Landform in the Lake Pleasant Regional Park, Arizona

Indian Mesa is a flat top hill whose sides are steep cliffs. Indian Mesa is located within the Lake Pleasant Regional Park grounds by the shores of Lake Pleasant and Agua Fria River in the Bradshaw Mountain Range. Lake Pleasant Regional Park is within the municipal boundaries of Peoria, Arizona. On top of the mesa there are ruins of a prehistoric Hohokam village which is monitored by the Arizona Site Stewards and considered an important archaeological site by the U.S. Bureau of Land Management. There is a small, steep and narrow path which begins at the skirt of the hill and leads to the top of the mesa.

==Indian Mesa and the Hohokam village==
Indian Mesa is located in the Lake Pleasant Regional Park area which has an area of 10,000 acres (40 km^{2} or 15.6 mi^{2}). The lake is one of the most important artificial reservoirs surrounding the Phoenix metropolitan area and is filled by the Agua Fria River.

It is estimated that in the years AD 1000 to AD 1200, Native Americans from the Hohokam cultural tradition built a community which housed anywhere from 100 to 200 people on top of the mesa. The location presented an easily defensible position for the Hohokam of their village in the event that they were attacked by intruders.

Hohokam is an O'odham word used by archaeologists to identify a group of people who lived in the Sonoran Desert of North America. The Hohokam may have been the ancestors of the historic Akimel O'odham (Pima) and Tohono O'odham peoples in Southern Arizona. They developed an urban society built around irrigated agriculture, watered by an elaborate canal system.

The Hohokam men spent most of their time hunting, and the women tended the children and houses. The Hohokam used their houses for sleeping. They also used the houses for storage and as a defense against bad weather. They dug a posthole inside their houses and placed heavy mesquite or pine posts on them to support a roof. Among the ruins are fire pits which were used for cooking and for the making of pottery. The clay used to make pottery was gathered on the shore of the Agua Fria River. Even though the process of pottery making was a time-consuming one, the end product was a very useful one. The pots were used for serving water and if broken, the pieces were used for ornaments. The Hohokam also produced jewelry made of raw shell imported from northern Mexico which they traded.

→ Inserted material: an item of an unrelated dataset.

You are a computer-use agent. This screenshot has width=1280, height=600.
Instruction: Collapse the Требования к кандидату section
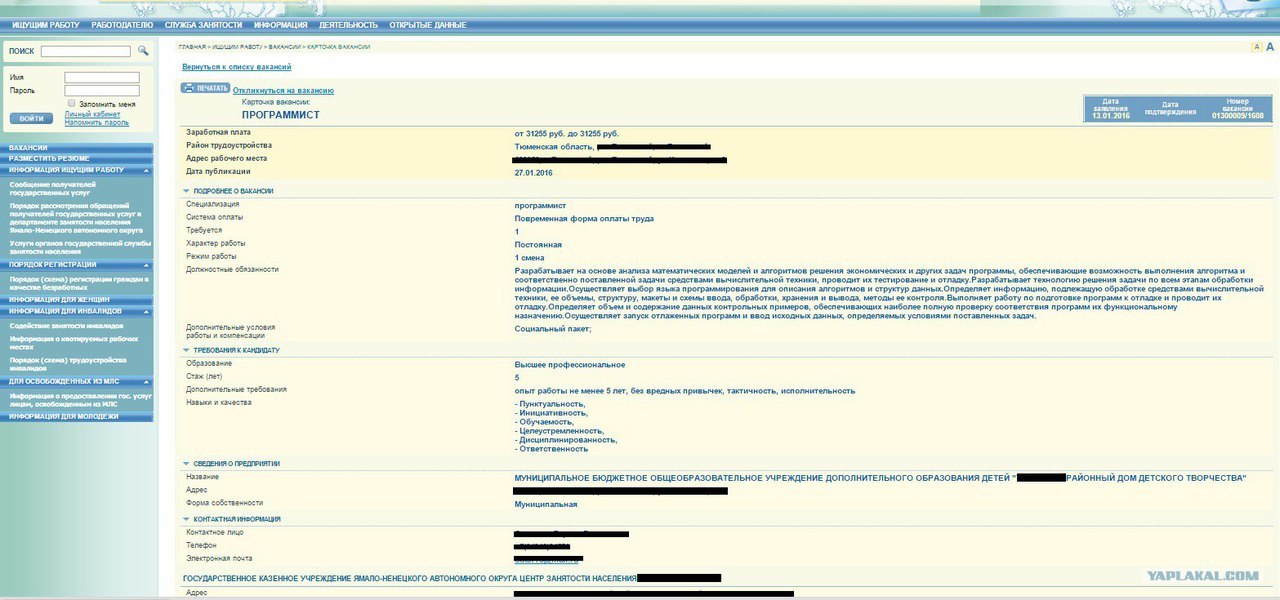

The reason for which the Hohokam abandoned the village is unknown. There was a radical decline in the procurement and trade of raw shell from Mexico and its manufacture into jewelry. The transition from pit-houses (a primitive dwelling dug into the ground and roofed over) to pit-rooms and the introduction of spherical spindle whorls may have added to the relatively sudden and widespread abandonment or relocation of many Hohokam villages and a short-lived population decline. Archaeological evidence, such as the ones found at Indian Mesa, indicate that the Hohokam did not vanish nor did they abandon their village overnight. It is believed that the cultural collapse of the Hohokam was a process that lasted several generations and that what may have remained of their culture was passed on to their descendants, the Pima and Tohono O'odham peoples. The ruins in the mesa are some of the best-preserved pieces left behind by this Indian community. The ruins and the mesa are now under the jurisdiction of the U.S. Bureau of Land Management and monitored by the Arizona Site Stewards.

==Hiking Indian Mesa==
A permit is not required to hike the mesa. The entrance to the area is reached from Phoenix, Arizona by travelling north on the I-17 highway and exiting at Table Mesa Road. The hike to the mesa is 3 miles from the designated vehicle parking area. The hike consists of a total of six miles round trip on a rocky terrain which is made up of a blend of desert and semi-desert ecosystems. The climb to the top of the mesa, whose height is approximately 400 feet, is reached through a steep and narrow path that has a dangerous hundred foot drop. Removal of artifacts are strictly forbidden.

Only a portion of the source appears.